TASK DIRECTIONS: Count the lines in the records that contain the word "width", and give only that number.

RECORD EXCERPTS:
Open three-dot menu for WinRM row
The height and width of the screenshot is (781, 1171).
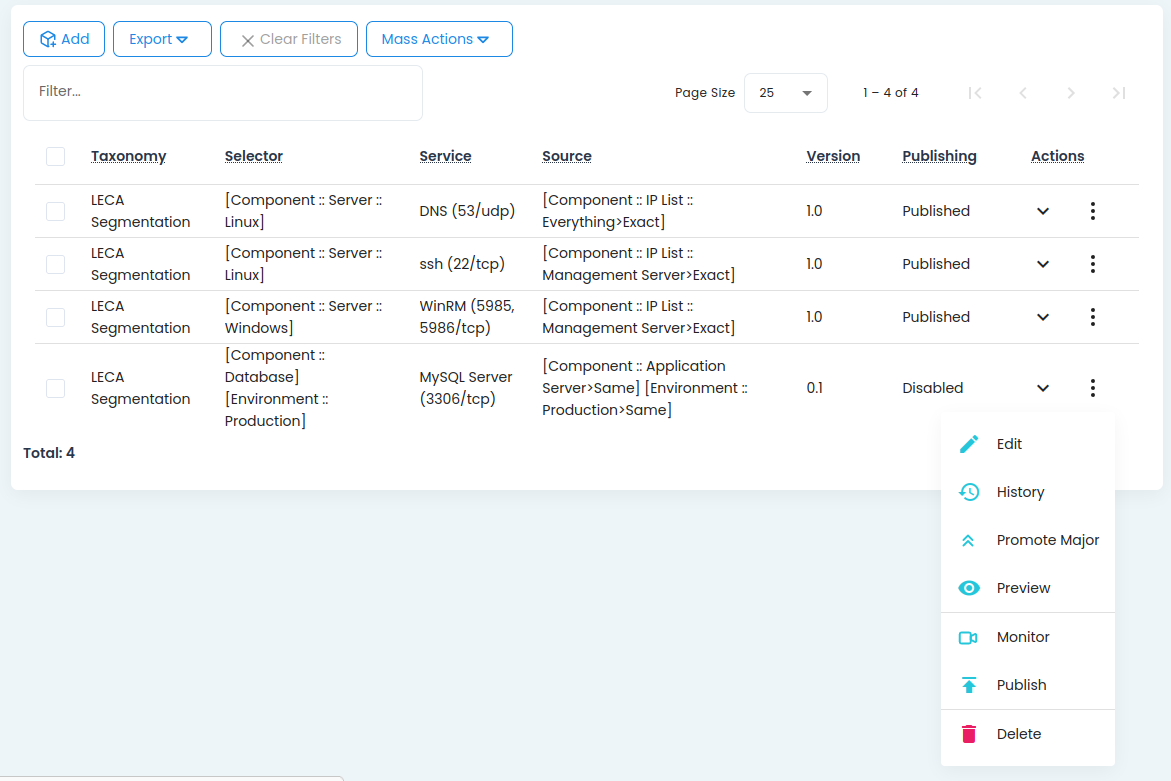tap(1093, 317)
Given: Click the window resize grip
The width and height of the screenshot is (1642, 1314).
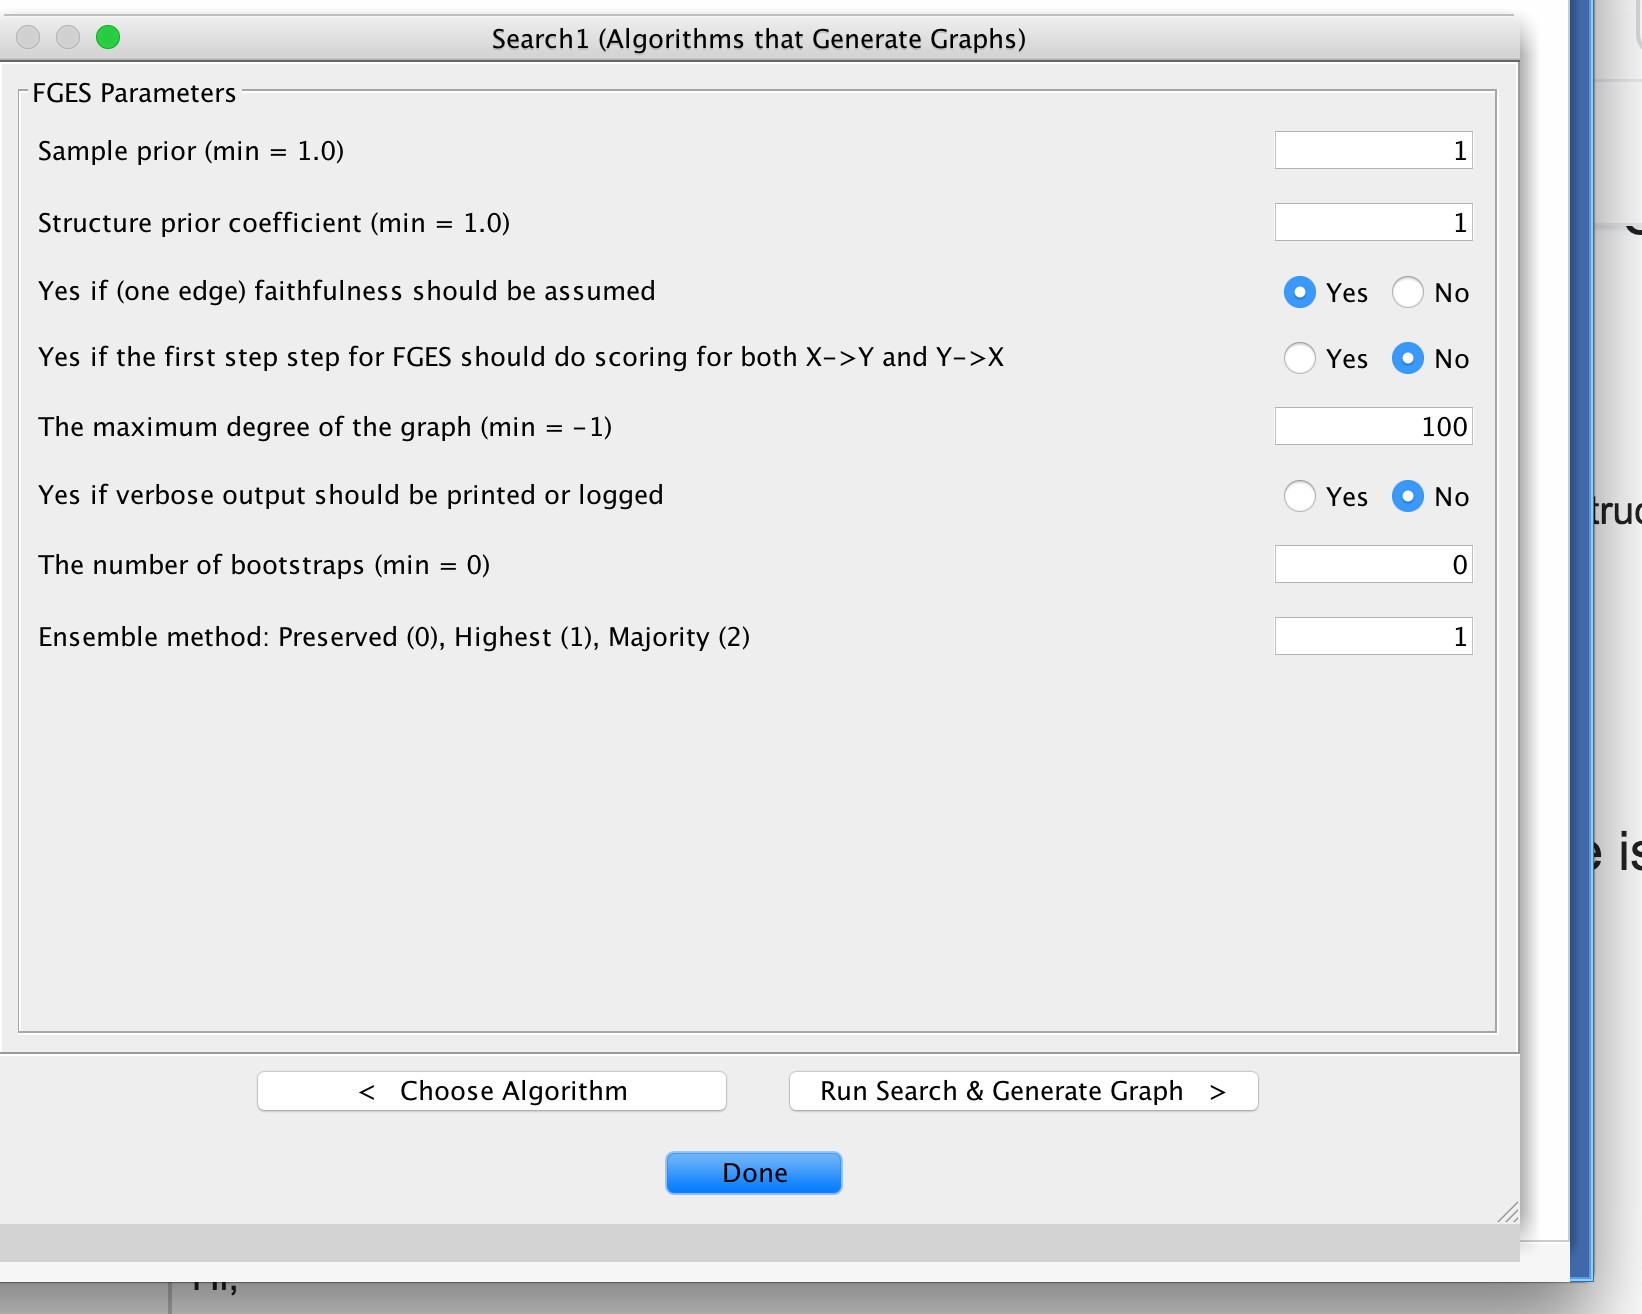Looking at the screenshot, I should 1506,1214.
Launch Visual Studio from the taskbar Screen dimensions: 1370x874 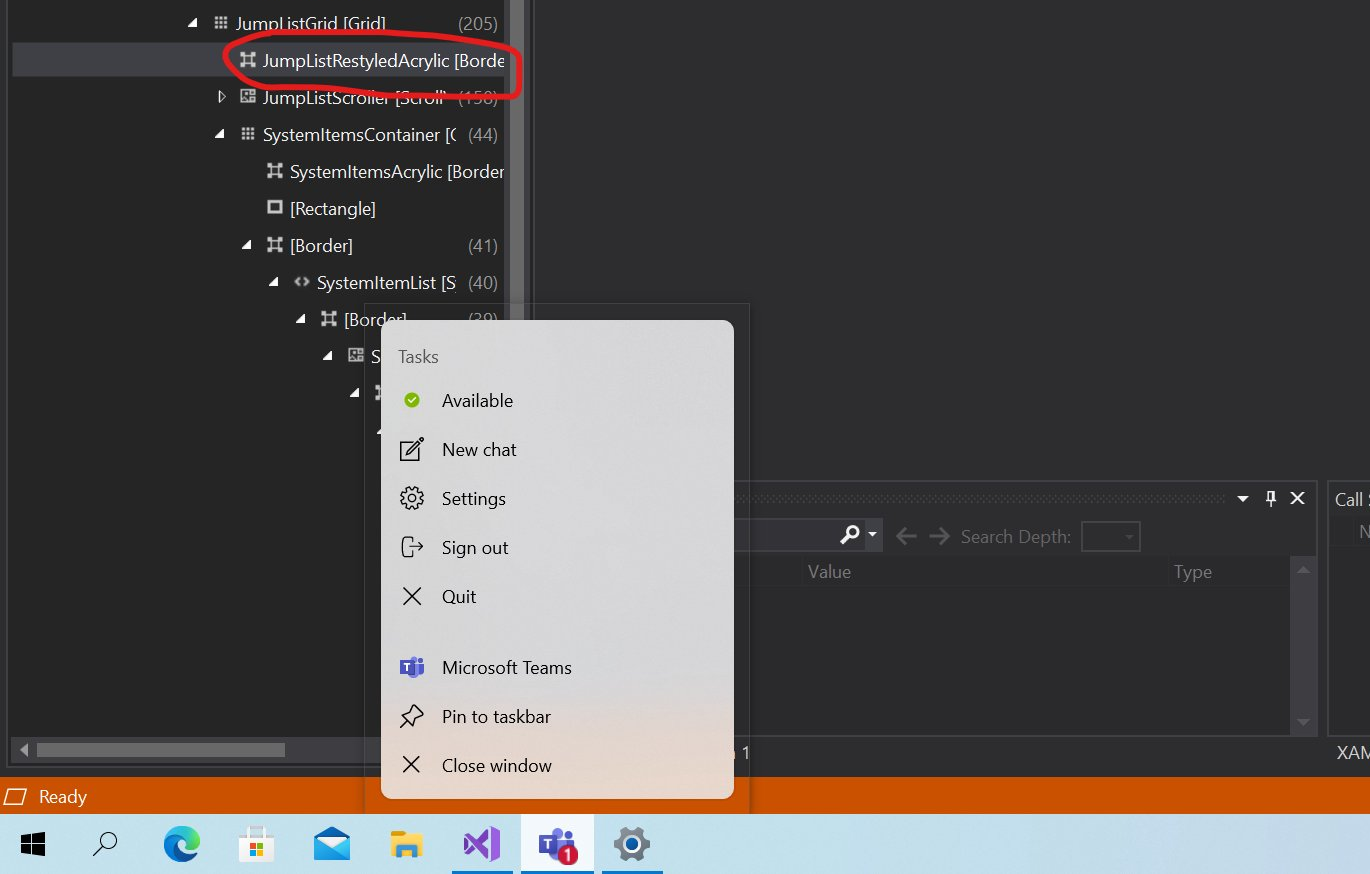[x=481, y=846]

RESPONSE TO THIS TASK: 2